간혹 자연스럽지 않은 한국어나 어색한 문장이 나올 수 있습니다.
출력은 사용 목적에 맞게 검토하는 것을 권장합니다.
포함된 생성 preset은 시작점일 뿐, 최적값이 아닙니다.

라이선스

모델 파일과 함께 제공되는 코드는 MIT License로 공개합니다.

Tiny-Ko-Stories-35M

Tiny-Ko-Stories-35M is a 35M-class Korean continuation LM trained on the Tiny-Ko-Stories corpus.

This is not an instruction-tuned assistant. It continues a story from an opening sentence.

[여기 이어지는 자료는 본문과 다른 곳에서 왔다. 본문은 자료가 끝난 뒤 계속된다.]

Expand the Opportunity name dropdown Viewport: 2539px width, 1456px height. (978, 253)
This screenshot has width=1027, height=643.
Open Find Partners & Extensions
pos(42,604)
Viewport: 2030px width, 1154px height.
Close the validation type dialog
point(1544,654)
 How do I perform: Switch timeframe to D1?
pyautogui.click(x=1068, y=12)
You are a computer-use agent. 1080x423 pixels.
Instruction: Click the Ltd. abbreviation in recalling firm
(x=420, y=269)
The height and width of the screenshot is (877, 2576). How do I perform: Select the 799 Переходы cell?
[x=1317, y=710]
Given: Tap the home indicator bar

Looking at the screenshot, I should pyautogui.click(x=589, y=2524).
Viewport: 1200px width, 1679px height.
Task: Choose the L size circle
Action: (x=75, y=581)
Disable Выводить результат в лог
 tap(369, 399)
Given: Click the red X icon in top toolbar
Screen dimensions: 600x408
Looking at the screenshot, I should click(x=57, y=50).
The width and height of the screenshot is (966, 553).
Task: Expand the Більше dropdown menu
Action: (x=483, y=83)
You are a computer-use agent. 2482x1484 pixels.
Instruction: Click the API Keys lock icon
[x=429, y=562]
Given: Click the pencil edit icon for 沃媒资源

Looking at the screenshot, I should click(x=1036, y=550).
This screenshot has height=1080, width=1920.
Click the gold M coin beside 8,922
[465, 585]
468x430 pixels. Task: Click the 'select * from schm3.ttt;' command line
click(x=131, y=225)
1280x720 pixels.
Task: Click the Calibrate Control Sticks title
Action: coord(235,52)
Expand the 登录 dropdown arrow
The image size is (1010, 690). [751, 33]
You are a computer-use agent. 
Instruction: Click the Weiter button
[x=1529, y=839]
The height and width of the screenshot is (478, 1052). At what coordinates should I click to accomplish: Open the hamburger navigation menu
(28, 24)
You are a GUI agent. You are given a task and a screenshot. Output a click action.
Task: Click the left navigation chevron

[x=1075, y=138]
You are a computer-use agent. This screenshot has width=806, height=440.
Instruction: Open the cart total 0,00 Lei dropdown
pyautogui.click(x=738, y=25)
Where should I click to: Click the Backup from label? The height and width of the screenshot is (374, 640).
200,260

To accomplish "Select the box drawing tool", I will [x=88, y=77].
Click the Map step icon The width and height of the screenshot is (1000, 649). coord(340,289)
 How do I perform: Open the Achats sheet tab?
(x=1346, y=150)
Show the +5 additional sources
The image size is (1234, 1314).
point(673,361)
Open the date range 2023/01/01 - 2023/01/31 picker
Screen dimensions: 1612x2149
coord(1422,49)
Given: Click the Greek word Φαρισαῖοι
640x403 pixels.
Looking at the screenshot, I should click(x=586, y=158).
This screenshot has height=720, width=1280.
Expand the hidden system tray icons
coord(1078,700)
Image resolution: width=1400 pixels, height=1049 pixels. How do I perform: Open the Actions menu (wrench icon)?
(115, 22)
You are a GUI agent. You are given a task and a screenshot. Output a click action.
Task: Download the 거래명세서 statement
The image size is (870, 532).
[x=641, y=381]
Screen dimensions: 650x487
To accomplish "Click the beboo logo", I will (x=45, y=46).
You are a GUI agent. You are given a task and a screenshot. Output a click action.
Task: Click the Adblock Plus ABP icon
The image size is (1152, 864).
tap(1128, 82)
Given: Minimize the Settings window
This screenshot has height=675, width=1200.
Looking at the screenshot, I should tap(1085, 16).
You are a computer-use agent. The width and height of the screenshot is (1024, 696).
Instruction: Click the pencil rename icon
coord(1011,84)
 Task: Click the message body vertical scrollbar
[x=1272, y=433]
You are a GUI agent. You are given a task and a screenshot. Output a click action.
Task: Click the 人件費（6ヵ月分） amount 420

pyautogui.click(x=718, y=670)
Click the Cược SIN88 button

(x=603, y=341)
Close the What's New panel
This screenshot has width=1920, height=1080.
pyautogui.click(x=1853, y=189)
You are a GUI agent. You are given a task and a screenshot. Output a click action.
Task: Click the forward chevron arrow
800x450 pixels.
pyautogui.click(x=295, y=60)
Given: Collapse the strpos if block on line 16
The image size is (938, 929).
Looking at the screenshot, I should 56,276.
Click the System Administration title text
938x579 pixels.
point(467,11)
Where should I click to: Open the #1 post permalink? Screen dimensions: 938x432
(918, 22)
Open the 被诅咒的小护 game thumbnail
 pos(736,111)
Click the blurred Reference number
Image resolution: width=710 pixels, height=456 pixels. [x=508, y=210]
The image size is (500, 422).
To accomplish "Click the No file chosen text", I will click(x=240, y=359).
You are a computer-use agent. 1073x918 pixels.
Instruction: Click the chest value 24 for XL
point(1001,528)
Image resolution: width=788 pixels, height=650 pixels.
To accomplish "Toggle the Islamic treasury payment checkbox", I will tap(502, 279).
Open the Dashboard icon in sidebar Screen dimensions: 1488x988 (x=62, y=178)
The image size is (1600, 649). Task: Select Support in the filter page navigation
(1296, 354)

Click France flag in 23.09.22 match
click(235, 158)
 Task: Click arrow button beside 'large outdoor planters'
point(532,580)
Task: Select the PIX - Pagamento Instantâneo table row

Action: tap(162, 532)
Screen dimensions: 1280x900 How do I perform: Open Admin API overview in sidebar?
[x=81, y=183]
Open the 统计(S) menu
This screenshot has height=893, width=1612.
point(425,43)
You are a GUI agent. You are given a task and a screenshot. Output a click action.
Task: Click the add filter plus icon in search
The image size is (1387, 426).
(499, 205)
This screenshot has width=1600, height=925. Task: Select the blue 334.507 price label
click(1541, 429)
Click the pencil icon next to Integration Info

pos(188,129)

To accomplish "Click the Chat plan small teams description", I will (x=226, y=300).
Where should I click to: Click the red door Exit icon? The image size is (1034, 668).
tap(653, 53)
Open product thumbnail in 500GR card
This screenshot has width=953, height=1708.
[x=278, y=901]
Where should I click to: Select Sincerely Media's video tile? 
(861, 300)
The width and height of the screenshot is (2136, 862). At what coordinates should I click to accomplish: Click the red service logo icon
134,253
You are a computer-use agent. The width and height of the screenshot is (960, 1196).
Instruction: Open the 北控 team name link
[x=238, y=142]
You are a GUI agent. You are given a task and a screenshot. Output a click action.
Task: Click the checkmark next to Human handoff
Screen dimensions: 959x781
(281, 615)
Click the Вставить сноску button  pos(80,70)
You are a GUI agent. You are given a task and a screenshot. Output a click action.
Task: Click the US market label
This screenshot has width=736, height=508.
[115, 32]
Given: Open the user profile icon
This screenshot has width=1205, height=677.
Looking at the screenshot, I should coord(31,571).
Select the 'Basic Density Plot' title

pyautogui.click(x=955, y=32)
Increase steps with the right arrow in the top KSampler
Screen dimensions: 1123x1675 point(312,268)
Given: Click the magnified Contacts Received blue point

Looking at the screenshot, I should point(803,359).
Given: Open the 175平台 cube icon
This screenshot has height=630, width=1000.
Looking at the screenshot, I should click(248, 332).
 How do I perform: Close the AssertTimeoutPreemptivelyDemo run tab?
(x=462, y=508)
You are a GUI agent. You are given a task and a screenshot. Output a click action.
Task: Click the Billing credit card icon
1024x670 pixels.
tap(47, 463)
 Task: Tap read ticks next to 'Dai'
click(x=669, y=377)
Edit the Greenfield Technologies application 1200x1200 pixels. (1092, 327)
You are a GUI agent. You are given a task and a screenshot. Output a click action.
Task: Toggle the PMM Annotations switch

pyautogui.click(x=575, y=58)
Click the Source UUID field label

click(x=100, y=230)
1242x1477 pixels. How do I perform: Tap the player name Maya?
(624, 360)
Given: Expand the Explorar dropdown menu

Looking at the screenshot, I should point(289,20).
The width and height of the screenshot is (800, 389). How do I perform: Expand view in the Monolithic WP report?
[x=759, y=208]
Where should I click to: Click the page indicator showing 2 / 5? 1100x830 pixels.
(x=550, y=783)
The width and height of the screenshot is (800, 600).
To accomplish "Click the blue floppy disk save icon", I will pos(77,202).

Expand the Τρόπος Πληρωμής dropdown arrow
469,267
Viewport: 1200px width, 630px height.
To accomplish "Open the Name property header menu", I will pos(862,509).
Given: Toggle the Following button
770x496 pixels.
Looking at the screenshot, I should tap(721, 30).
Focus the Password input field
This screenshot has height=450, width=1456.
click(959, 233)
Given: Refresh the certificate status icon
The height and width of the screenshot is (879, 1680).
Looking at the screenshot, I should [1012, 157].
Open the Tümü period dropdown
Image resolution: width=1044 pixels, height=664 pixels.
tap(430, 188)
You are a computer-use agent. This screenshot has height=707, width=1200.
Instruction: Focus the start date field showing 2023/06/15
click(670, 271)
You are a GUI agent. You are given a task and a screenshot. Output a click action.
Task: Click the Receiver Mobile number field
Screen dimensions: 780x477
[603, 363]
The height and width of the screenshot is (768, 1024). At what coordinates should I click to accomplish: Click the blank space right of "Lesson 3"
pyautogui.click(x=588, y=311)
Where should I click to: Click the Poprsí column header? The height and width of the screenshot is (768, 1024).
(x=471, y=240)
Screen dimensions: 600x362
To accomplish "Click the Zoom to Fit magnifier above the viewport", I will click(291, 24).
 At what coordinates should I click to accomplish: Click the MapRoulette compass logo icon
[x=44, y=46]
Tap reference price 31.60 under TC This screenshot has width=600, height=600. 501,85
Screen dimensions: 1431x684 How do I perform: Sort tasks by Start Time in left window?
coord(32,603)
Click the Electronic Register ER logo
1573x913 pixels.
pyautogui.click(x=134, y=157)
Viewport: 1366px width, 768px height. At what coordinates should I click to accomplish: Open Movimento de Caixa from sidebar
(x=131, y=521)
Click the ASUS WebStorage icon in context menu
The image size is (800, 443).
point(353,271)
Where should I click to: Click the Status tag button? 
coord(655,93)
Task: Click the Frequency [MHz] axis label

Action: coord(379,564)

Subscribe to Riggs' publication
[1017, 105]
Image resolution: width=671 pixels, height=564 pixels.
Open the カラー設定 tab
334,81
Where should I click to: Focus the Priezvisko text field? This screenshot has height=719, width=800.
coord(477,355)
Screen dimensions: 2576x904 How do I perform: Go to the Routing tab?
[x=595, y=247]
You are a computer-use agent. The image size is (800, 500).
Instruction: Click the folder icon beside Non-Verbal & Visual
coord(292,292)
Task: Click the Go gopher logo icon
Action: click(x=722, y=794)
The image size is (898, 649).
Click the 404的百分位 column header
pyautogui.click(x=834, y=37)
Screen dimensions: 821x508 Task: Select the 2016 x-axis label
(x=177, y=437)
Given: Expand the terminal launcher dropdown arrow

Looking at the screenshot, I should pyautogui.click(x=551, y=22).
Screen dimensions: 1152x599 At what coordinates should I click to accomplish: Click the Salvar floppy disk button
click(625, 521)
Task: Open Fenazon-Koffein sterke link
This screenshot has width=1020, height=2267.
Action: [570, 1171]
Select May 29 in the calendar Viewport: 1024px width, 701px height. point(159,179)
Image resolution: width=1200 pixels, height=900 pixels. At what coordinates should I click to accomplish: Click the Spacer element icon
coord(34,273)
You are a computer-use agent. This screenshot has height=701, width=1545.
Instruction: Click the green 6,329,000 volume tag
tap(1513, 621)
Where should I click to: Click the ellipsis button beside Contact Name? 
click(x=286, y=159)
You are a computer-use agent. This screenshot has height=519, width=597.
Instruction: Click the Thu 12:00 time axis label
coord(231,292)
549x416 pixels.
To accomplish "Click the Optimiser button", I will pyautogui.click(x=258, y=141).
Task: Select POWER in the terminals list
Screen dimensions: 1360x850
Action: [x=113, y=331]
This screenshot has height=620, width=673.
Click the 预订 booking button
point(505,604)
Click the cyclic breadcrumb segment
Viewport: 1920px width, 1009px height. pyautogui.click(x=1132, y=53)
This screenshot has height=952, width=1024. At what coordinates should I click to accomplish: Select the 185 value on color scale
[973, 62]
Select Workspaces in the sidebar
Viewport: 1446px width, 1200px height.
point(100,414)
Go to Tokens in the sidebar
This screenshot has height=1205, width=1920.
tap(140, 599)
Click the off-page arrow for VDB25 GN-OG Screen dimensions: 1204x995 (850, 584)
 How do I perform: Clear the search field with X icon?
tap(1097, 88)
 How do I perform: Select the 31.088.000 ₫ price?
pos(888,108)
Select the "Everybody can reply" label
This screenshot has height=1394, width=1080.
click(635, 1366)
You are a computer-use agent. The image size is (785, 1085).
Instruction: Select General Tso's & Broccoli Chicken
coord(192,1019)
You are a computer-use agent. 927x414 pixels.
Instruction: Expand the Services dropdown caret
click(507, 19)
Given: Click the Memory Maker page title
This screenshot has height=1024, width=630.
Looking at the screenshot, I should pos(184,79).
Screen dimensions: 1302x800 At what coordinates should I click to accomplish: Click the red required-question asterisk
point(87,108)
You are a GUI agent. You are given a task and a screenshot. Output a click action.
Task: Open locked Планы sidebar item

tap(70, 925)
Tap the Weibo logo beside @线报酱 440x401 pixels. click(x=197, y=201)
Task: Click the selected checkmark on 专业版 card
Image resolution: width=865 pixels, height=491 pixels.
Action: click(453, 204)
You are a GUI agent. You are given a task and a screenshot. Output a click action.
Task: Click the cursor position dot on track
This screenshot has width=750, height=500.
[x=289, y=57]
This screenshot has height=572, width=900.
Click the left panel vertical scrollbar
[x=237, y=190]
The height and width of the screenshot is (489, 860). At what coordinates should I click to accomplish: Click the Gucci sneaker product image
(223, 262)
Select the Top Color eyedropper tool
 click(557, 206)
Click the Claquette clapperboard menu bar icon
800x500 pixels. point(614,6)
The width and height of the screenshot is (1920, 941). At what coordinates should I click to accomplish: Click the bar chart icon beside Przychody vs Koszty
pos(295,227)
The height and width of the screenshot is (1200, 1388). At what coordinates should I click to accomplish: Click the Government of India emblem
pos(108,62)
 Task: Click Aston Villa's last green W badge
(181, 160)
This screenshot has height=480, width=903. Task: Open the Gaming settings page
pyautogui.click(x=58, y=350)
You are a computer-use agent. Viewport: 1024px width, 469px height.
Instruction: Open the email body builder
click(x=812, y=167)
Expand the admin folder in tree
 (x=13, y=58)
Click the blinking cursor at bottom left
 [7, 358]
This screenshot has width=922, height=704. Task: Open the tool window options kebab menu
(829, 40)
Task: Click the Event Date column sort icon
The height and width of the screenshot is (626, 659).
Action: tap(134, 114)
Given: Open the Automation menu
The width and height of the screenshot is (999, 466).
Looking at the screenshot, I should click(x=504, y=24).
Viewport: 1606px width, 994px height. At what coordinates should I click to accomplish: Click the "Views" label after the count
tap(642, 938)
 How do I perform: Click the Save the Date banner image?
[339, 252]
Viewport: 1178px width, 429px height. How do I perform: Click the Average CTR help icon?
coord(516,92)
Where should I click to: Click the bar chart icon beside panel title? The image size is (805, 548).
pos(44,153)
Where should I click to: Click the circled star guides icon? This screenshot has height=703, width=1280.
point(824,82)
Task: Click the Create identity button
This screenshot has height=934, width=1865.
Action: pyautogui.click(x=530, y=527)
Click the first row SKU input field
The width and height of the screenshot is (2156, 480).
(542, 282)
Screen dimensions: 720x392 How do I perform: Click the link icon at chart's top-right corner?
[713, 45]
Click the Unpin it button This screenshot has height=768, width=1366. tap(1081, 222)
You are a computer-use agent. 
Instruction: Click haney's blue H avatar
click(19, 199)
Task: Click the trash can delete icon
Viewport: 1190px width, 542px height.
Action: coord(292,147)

Tiny-Ko-Stories is not a translation of the English TinyStories dataset. It was generated and refined directly in Korean to include Korean names, sentence rhythm, mimetic and ideophonic words, color expressions, and small problem-resolution story structures.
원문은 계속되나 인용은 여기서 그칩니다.